§ What you should do: All lines from the first line of the material up to and including the line with "Expand kinbird's review with 展开阅读" must be copied exactly, and no others.

§ Records for processing:
↓↓↓
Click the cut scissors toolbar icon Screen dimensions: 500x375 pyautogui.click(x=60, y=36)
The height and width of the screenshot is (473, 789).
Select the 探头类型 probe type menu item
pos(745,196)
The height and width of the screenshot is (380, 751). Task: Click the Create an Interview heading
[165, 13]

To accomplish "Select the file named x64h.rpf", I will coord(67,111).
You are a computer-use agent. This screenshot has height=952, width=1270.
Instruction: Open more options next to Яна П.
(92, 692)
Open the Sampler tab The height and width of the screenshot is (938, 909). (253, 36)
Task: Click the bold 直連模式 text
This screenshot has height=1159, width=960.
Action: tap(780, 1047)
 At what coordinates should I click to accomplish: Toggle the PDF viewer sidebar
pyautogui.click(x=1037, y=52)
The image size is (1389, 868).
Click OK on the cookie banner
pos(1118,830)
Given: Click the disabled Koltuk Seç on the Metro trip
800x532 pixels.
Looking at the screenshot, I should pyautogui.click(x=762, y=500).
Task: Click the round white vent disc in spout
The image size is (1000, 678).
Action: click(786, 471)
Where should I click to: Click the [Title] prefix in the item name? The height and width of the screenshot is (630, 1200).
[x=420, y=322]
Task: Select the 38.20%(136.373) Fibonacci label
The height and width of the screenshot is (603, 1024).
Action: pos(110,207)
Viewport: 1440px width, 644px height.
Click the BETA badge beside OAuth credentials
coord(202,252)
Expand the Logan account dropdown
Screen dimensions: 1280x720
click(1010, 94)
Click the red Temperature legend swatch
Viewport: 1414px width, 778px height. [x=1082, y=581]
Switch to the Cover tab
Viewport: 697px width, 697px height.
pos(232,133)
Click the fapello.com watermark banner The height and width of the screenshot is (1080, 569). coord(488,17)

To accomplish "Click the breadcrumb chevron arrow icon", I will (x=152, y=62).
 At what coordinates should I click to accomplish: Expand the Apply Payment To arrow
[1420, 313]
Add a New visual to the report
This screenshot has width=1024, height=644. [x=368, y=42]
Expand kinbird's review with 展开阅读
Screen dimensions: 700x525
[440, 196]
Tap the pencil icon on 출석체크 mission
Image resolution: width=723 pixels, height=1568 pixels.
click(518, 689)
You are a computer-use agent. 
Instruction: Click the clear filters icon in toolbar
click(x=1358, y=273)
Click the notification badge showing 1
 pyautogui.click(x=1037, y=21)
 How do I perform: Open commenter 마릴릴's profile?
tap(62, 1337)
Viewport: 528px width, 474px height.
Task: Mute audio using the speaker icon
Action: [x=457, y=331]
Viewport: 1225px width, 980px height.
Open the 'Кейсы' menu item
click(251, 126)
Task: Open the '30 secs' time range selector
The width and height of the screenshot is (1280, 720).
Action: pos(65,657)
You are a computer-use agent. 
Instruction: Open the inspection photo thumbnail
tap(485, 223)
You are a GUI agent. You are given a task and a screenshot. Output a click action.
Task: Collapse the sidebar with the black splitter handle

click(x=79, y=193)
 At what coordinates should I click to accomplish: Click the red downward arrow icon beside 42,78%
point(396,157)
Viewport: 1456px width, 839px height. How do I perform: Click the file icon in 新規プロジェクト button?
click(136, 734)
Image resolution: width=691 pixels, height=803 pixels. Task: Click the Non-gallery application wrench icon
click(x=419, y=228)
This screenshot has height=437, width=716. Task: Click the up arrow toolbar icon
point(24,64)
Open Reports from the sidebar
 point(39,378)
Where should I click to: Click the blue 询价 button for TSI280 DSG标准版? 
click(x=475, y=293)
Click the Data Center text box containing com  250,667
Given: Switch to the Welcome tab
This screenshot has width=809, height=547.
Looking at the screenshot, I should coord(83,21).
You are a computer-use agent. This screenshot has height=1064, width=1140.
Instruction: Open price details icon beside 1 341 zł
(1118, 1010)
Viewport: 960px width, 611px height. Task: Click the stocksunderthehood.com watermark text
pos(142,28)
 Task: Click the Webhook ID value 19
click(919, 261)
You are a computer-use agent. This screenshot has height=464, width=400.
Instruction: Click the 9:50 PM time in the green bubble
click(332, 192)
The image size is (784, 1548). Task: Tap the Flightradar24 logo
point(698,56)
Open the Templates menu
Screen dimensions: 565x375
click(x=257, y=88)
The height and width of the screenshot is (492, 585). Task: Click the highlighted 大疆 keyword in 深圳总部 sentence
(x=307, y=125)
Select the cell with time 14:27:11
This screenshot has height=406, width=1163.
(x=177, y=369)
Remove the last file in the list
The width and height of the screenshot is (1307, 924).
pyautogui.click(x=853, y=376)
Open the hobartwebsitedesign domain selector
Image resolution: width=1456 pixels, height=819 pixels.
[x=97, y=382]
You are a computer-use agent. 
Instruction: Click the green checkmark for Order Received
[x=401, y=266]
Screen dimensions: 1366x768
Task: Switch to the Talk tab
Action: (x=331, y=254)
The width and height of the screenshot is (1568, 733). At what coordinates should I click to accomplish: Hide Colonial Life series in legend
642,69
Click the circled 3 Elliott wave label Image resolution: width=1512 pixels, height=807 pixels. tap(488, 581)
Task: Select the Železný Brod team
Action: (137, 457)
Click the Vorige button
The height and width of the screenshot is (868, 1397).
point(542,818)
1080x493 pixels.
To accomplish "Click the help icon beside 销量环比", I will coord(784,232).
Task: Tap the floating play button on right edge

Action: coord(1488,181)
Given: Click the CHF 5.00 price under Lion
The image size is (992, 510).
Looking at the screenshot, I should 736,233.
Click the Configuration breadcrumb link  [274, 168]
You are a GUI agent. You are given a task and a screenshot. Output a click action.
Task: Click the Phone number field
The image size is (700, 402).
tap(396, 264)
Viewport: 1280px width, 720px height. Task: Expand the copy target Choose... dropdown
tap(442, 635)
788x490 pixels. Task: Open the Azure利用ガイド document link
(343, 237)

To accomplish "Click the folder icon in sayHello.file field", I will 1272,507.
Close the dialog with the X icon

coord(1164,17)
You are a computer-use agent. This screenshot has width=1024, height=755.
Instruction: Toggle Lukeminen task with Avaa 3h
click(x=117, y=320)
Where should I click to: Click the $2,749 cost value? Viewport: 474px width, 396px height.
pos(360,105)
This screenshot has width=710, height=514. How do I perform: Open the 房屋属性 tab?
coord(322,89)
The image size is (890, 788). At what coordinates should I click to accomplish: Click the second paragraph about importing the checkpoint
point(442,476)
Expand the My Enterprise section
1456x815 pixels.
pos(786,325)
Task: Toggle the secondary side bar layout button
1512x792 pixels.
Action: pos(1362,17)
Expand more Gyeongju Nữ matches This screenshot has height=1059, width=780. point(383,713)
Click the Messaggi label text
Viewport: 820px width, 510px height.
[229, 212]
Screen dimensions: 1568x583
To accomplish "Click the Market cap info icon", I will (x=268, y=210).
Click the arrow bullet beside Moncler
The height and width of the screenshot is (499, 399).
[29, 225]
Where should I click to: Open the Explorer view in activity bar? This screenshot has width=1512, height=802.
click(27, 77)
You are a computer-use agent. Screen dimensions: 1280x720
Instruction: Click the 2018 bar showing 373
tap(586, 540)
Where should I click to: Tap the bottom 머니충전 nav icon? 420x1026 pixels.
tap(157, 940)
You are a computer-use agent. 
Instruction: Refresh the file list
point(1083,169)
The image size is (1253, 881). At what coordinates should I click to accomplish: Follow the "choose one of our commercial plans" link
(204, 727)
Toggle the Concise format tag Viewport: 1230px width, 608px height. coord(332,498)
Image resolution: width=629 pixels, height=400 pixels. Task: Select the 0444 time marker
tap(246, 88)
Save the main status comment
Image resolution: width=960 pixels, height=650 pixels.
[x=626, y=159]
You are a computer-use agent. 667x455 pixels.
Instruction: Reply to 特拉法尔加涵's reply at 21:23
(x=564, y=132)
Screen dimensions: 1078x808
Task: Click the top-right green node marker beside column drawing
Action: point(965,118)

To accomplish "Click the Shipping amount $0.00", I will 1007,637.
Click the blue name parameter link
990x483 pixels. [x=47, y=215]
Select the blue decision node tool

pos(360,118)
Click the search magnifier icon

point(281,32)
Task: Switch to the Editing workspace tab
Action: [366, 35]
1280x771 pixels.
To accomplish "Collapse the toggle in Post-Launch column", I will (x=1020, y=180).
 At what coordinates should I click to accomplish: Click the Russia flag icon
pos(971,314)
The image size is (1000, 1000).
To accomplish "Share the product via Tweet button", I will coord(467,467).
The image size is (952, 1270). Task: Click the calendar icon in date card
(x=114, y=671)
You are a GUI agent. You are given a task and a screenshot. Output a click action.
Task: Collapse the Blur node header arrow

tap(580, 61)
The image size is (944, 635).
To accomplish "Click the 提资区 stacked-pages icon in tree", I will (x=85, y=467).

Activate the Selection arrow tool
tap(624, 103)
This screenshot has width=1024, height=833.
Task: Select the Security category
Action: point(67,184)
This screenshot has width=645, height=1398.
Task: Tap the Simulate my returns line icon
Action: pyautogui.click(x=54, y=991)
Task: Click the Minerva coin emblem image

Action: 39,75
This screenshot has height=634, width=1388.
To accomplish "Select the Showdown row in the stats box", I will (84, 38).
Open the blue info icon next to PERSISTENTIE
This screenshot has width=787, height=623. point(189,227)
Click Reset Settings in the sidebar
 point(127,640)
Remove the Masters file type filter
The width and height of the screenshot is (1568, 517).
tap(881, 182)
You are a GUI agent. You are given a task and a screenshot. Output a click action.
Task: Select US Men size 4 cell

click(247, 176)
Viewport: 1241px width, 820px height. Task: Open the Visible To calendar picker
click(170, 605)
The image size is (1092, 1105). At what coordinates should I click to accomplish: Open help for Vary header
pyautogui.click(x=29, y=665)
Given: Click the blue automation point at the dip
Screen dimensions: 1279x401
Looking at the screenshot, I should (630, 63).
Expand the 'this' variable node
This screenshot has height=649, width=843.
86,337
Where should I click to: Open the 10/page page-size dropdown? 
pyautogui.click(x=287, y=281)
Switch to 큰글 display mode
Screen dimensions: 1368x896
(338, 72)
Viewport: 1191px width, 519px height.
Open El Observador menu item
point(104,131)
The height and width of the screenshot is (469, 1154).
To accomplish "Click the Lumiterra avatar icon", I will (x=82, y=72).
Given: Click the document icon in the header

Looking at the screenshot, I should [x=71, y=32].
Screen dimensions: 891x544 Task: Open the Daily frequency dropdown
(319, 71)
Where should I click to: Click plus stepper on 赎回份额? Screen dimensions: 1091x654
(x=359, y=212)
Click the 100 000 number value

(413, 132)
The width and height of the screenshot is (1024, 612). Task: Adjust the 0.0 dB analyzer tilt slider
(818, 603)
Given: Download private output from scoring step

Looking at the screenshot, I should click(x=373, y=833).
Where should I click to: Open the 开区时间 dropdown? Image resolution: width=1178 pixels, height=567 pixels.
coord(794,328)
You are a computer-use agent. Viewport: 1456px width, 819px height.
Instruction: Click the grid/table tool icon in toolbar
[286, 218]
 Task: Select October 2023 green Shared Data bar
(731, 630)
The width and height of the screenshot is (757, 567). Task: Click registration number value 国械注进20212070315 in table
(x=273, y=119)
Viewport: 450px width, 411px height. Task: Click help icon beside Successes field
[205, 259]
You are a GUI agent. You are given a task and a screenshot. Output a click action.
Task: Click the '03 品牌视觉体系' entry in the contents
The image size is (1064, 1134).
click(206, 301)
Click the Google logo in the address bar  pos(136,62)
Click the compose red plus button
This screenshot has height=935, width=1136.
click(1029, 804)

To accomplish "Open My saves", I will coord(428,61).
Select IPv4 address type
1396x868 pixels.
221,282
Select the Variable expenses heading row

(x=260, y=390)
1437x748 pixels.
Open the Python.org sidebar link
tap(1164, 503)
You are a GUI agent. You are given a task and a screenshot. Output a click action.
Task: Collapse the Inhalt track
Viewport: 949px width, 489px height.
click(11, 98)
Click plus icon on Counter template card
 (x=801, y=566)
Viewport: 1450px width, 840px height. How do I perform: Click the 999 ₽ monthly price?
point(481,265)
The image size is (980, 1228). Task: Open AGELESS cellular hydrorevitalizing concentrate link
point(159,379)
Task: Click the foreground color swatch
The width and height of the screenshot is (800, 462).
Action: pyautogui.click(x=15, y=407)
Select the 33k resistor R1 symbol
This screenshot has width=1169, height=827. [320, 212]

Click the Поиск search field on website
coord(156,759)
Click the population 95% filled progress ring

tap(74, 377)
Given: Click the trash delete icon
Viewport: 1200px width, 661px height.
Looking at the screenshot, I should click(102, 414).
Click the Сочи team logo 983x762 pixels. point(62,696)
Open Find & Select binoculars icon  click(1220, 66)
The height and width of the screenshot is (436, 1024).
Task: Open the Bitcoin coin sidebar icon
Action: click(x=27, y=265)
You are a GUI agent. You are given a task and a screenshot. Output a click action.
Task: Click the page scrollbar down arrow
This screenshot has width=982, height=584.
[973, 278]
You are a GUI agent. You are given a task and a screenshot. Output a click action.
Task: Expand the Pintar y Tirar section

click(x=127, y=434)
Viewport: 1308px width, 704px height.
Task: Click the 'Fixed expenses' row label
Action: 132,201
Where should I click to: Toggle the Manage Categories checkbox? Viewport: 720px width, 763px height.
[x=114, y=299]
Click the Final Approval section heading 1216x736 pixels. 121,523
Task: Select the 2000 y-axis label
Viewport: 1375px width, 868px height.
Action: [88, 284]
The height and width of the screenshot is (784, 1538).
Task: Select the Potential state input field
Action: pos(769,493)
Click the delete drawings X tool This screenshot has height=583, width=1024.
↑↑↑
§ Reply:
Click the cut scissors toolbar icon Screen dimensions: 500x375 pyautogui.click(x=60, y=36)
The height and width of the screenshot is (473, 789).
Select the 探头类型 probe type menu item
pos(745,196)
The height and width of the screenshot is (380, 751). Task: Click the Create an Interview heading
[165, 13]

To accomplish "Select the file named x64h.rpf", I will coord(67,111).
You are a computer-use agent. This screenshot has height=952, width=1270.
Instruction: Open more options next to Яна П.
(92, 692)
Open the Sampler tab The height and width of the screenshot is (938, 909). (253, 36)
Task: Click the bold 直連模式 text
This screenshot has height=1159, width=960.
Action: tap(780, 1047)
 At what coordinates should I click to accomplish: Toggle the PDF viewer sidebar
pyautogui.click(x=1037, y=52)
The image size is (1389, 868).
Click OK on the cookie banner
pos(1118,830)
Given: Click the disabled Koltuk Seç on the Metro trip
800x532 pixels.
Looking at the screenshot, I should pyautogui.click(x=762, y=500).
Task: Click the round white vent disc in spout
The image size is (1000, 678).
Action: click(786, 471)
Where should I click to: Click the [Title] prefix in the item name? The height and width of the screenshot is (630, 1200).
[x=420, y=322]
Task: Select the 38.20%(136.373) Fibonacci label
The height and width of the screenshot is (603, 1024).
Action: pos(110,207)
Viewport: 1440px width, 644px height.
Click the BETA badge beside OAuth credentials
coord(202,252)
Expand the Logan account dropdown
Screen dimensions: 1280x720
click(1010, 94)
Click the red Temperature legend swatch
Viewport: 1414px width, 778px height. [x=1082, y=581]
Switch to the Cover tab
Viewport: 697px width, 697px height.
pos(232,133)
Click the fapello.com watermark banner The height and width of the screenshot is (1080, 569). coord(488,17)

To accomplish "Click the breadcrumb chevron arrow icon", I will (x=152, y=62).
 At what coordinates should I click to accomplish: Expand the Apply Payment To arrow
[1420, 313]
Add a New visual to the report
This screenshot has width=1024, height=644. [x=368, y=42]
Expand kinbird's review with 展开阅读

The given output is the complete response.